**WORK INSTRUCTION:** What is needed is an exact transcription of the listing, with the images removed.

**RECORDS PROVIDED:**
>>

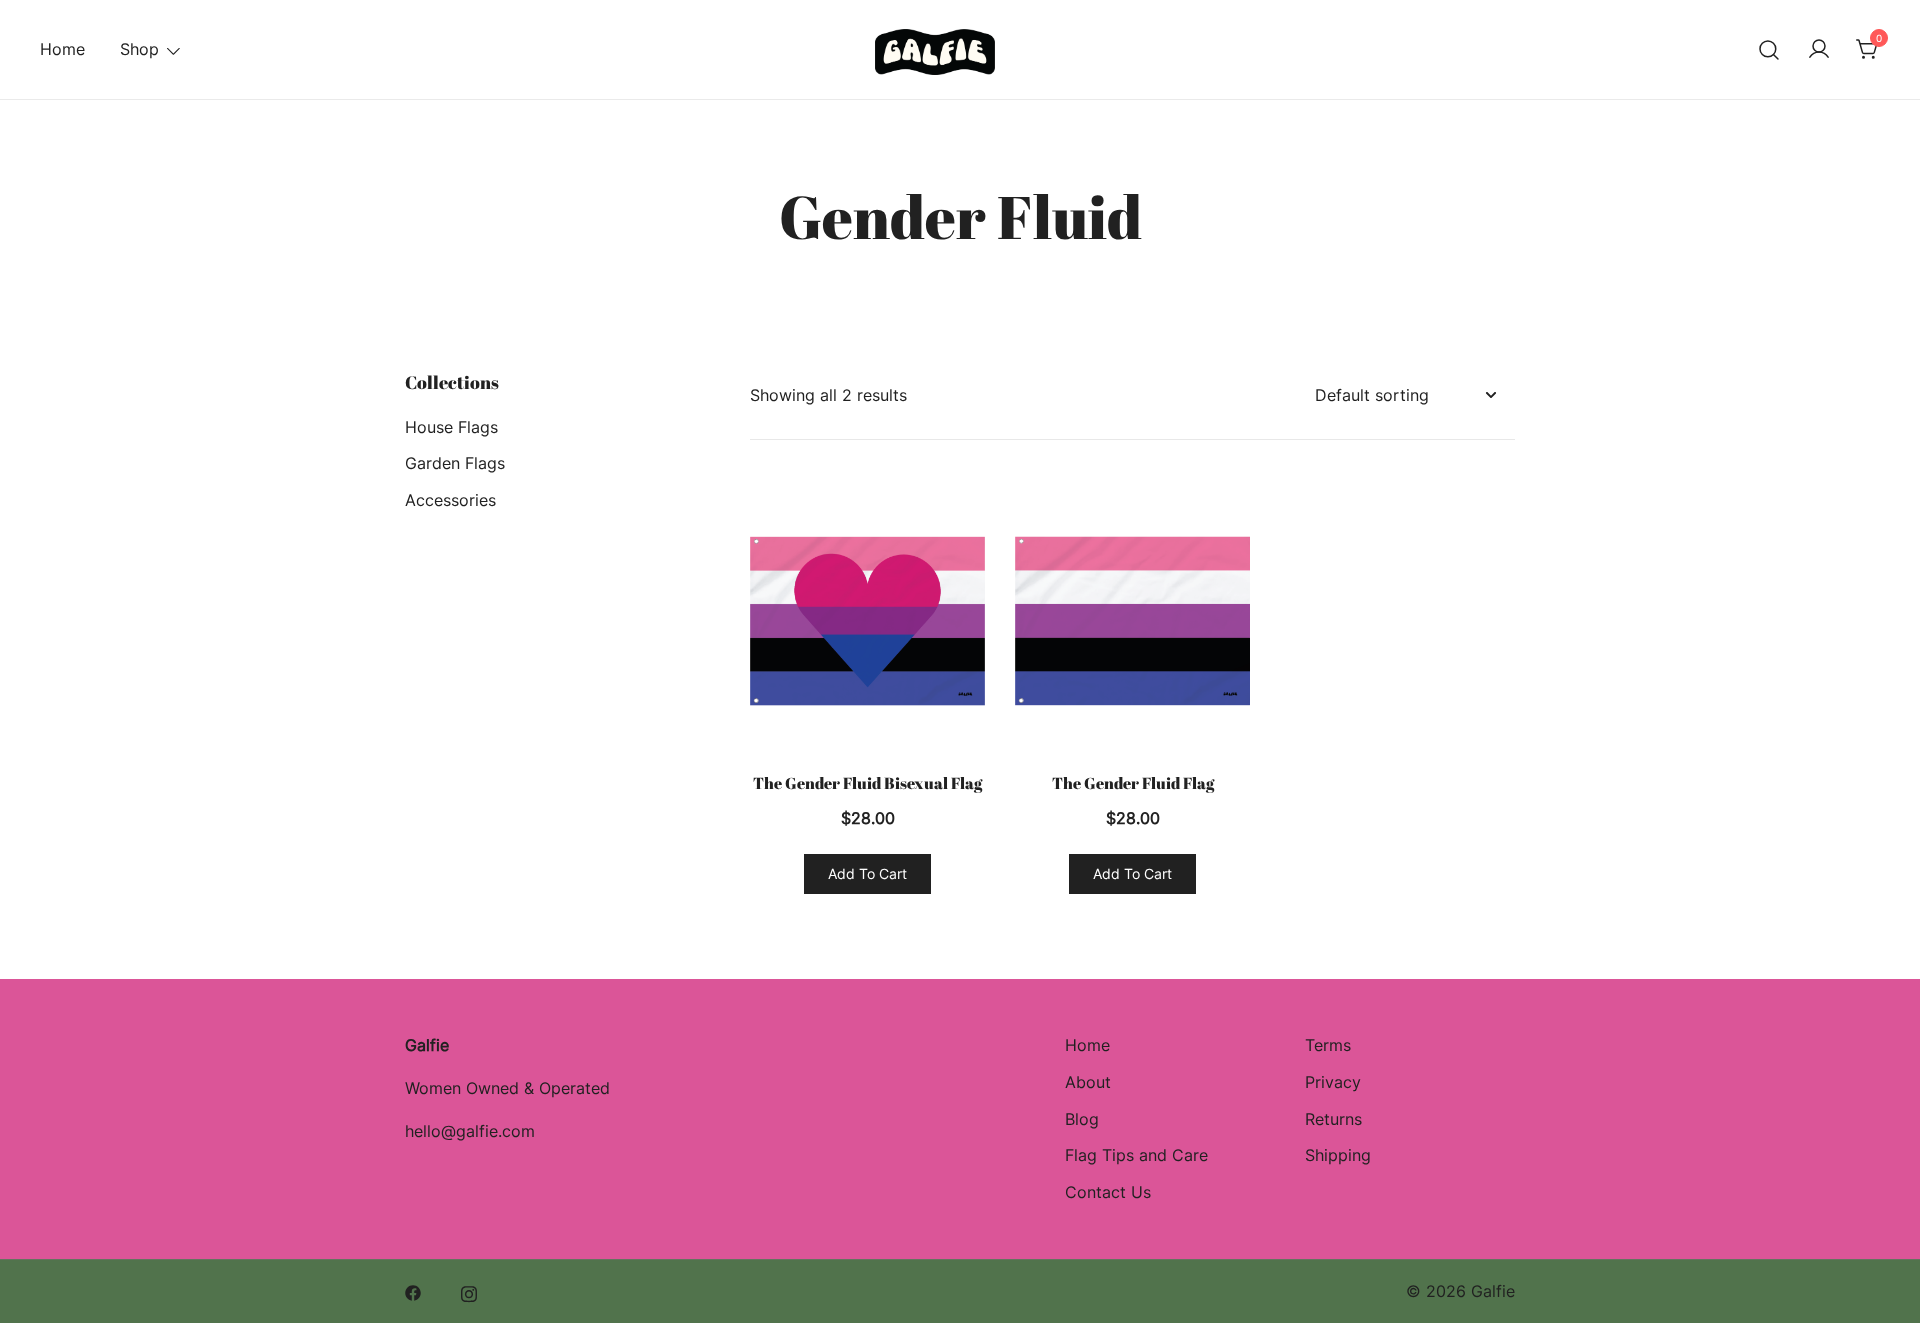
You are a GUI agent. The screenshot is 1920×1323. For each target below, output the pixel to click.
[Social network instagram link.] (469, 1291)
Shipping (1338, 1155)
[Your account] (1819, 50)
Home (62, 49)
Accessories (450, 500)
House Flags (451, 427)
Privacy (1333, 1082)
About (1088, 1082)
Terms (1328, 1045)
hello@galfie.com (470, 1131)
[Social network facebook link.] (413, 1291)
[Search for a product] (1769, 49)
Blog (1082, 1119)
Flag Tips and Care (1136, 1155)
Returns (1333, 1119)
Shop (139, 49)
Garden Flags (455, 463)
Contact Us (1108, 1192)
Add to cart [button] (867, 873)
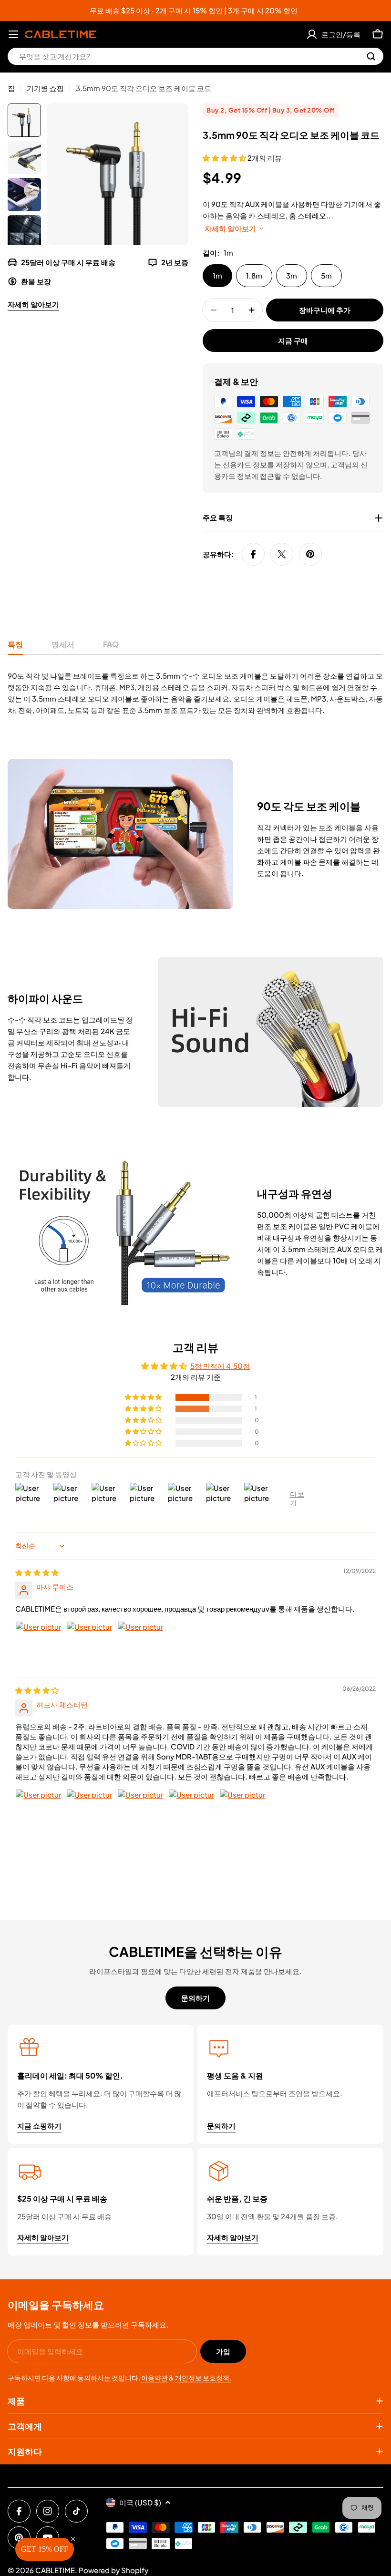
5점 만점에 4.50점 (220, 1365)
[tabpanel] (195, 693)
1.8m (254, 275)
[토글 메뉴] (13, 34)
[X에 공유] (281, 554)
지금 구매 (293, 340)
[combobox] (195, 56)
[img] (37, 1572)
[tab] (15, 647)
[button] (225, 157)
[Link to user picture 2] (89, 1644)
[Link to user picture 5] (242, 1812)
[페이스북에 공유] (253, 554)
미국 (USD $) (140, 2502)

<<

**EXERCISE RESPONSE:**
You are a GUI agent. The screenshot is 1920×1323. For each target below, output the pixel to click.
[Social network instagram link.] (469, 1291)
Shipping (1338, 1155)
[Your account] (1819, 50)
Home (62, 49)
Accessories (450, 500)
House Flags (451, 427)
Privacy (1333, 1082)
About (1088, 1082)
Terms (1328, 1045)
hello@galfie.com (470, 1131)
[Social network facebook link.] (413, 1291)
[Search for a product] (1769, 49)
Blog (1082, 1119)
Flag Tips and Care (1136, 1155)
Returns (1333, 1119)
Shop (139, 49)
Garden Flags (455, 463)
Contact Us (1108, 1192)
Add to cart [button] (867, 873)
5점 만점에 4.50점 (220, 1365)
[tabpanel] (195, 693)
1.8m (254, 275)
[토글 메뉴] (13, 34)
[X에 공유] (281, 554)
지금 구매 (293, 340)
[combobox] (195, 56)
[img] (37, 1572)
[tab] (15, 647)
[button] (225, 157)
[Link to user picture 2] (89, 1644)
[Link to user picture 5] (242, 1812)
[페이스북에 공유] (253, 554)
미국 (USD $) (140, 2502)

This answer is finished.